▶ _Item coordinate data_
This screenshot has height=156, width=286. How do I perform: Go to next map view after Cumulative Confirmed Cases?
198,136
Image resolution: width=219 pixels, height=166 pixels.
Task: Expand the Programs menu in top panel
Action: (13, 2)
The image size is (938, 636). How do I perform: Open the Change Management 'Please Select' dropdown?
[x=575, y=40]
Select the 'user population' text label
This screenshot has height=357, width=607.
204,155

---

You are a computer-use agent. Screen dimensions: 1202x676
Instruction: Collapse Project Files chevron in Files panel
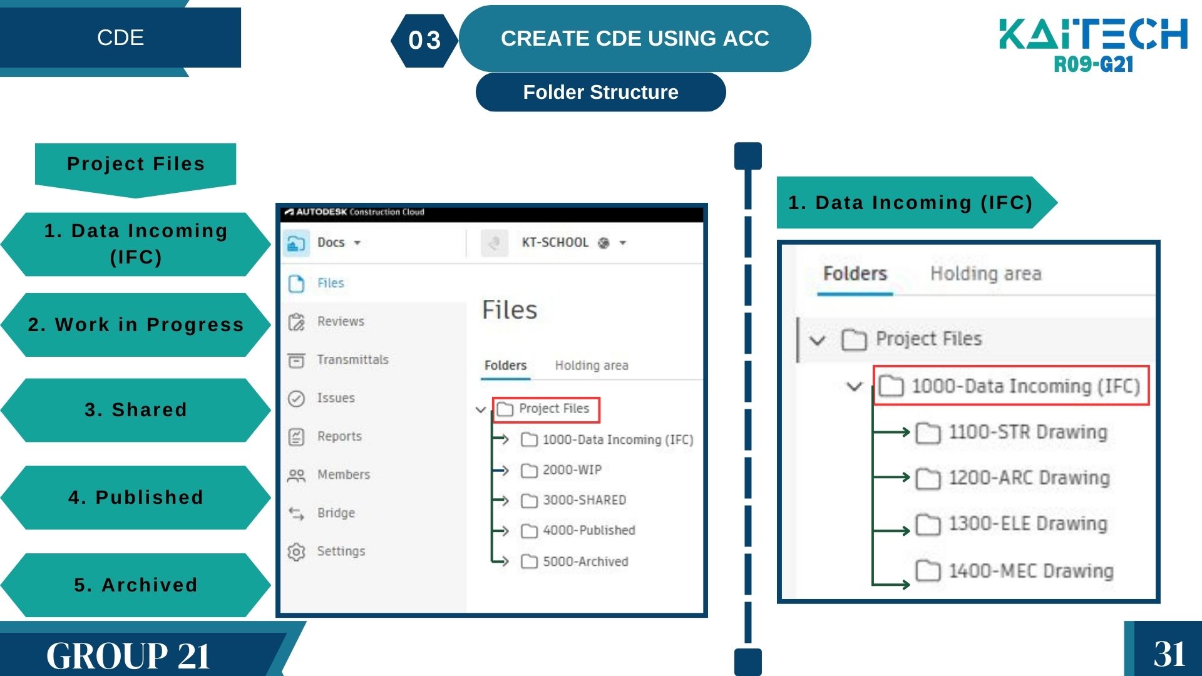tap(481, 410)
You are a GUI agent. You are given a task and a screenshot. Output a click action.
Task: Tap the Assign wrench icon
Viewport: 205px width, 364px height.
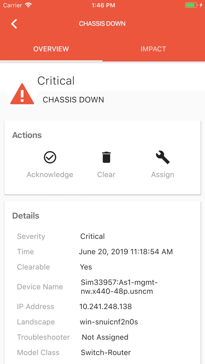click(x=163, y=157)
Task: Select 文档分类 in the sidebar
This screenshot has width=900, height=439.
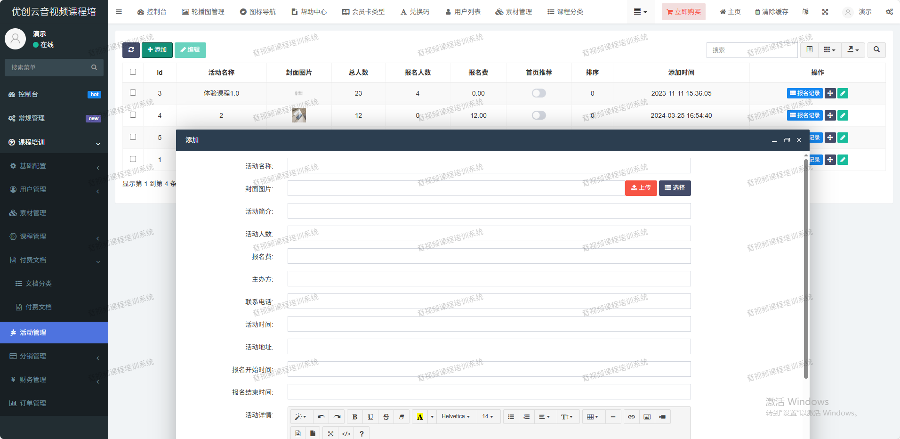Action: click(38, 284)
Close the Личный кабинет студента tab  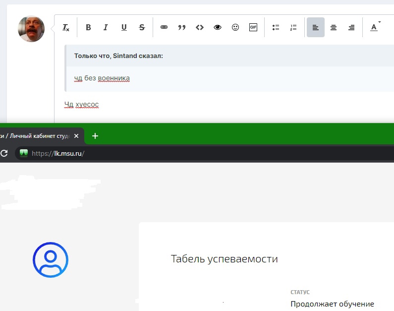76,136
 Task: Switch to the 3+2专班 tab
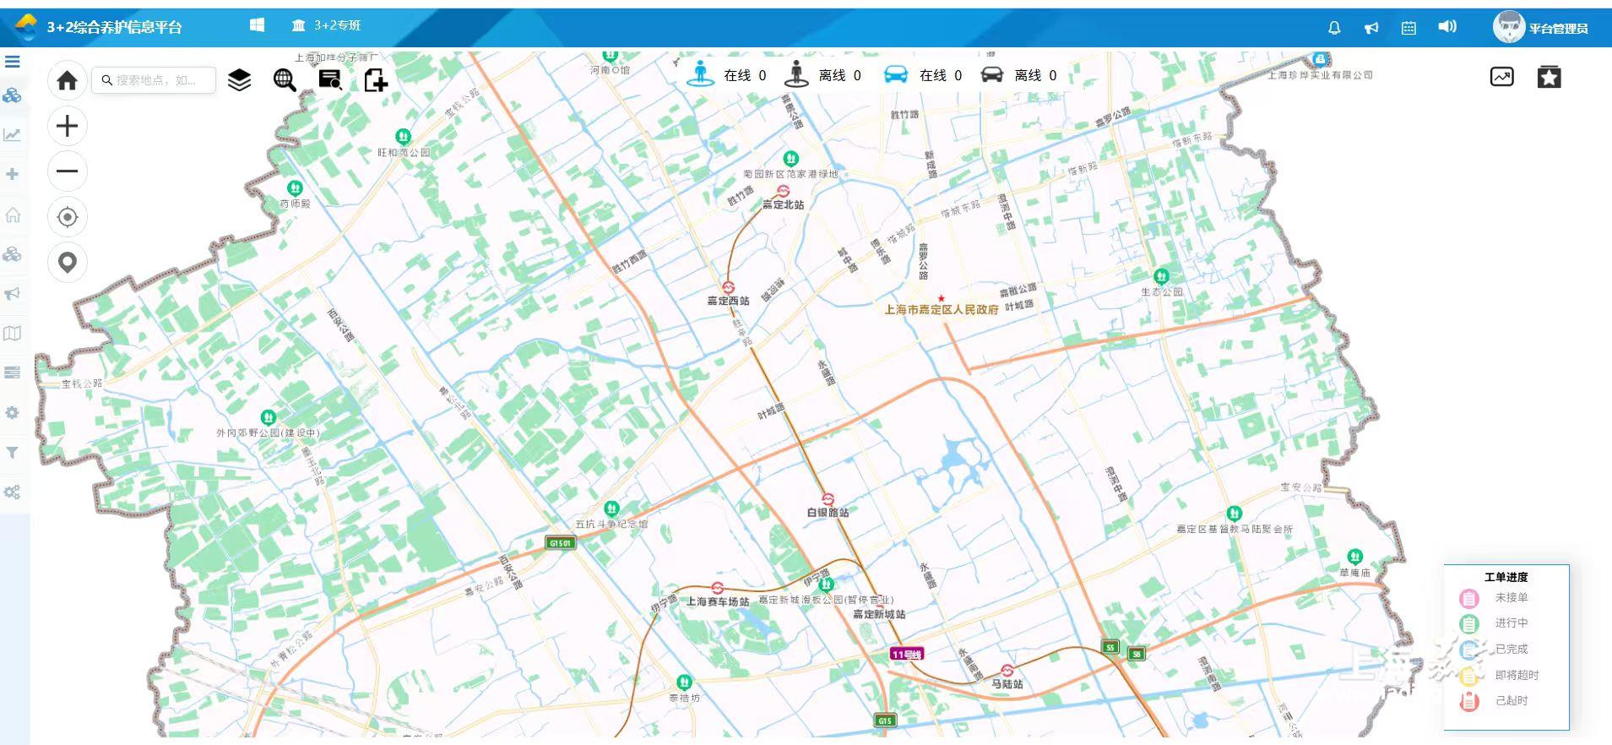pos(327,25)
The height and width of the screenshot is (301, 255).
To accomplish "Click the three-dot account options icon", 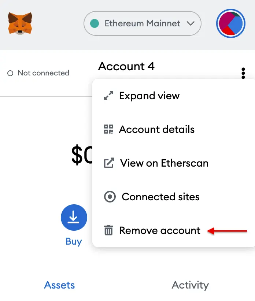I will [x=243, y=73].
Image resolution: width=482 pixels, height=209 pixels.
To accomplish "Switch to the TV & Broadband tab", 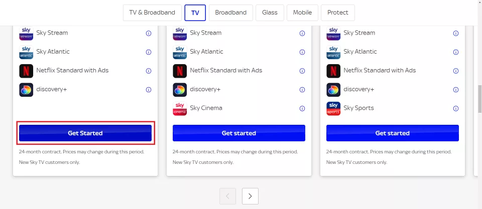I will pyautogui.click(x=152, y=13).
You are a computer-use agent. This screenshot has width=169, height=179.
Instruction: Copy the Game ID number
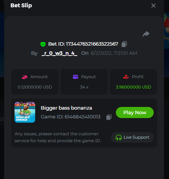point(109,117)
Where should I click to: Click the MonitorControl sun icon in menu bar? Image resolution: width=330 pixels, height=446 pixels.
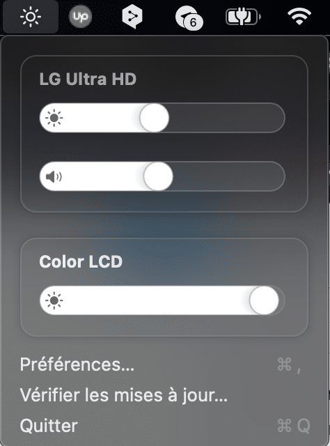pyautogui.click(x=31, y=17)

▶ _CHALLENGE_
Pull out the lines from the line with "You are a computer-use agent. Screen" up to and including the line with "click(x=163, y=157)", copying each one word for word. Leave the pictures out of your answer.

▶ _FINAL ANSWER_
You are a computer-use agent. Screen dimensions: 1202x676
Instruction: Collapse Project Files chevron in Files panel
tap(481, 410)
You are a GUI agent. You are given a task and a screenshot. Output a click action.
Task: Tap the Assign wrench icon
Viewport: 205px width, 364px height.
click(x=163, y=157)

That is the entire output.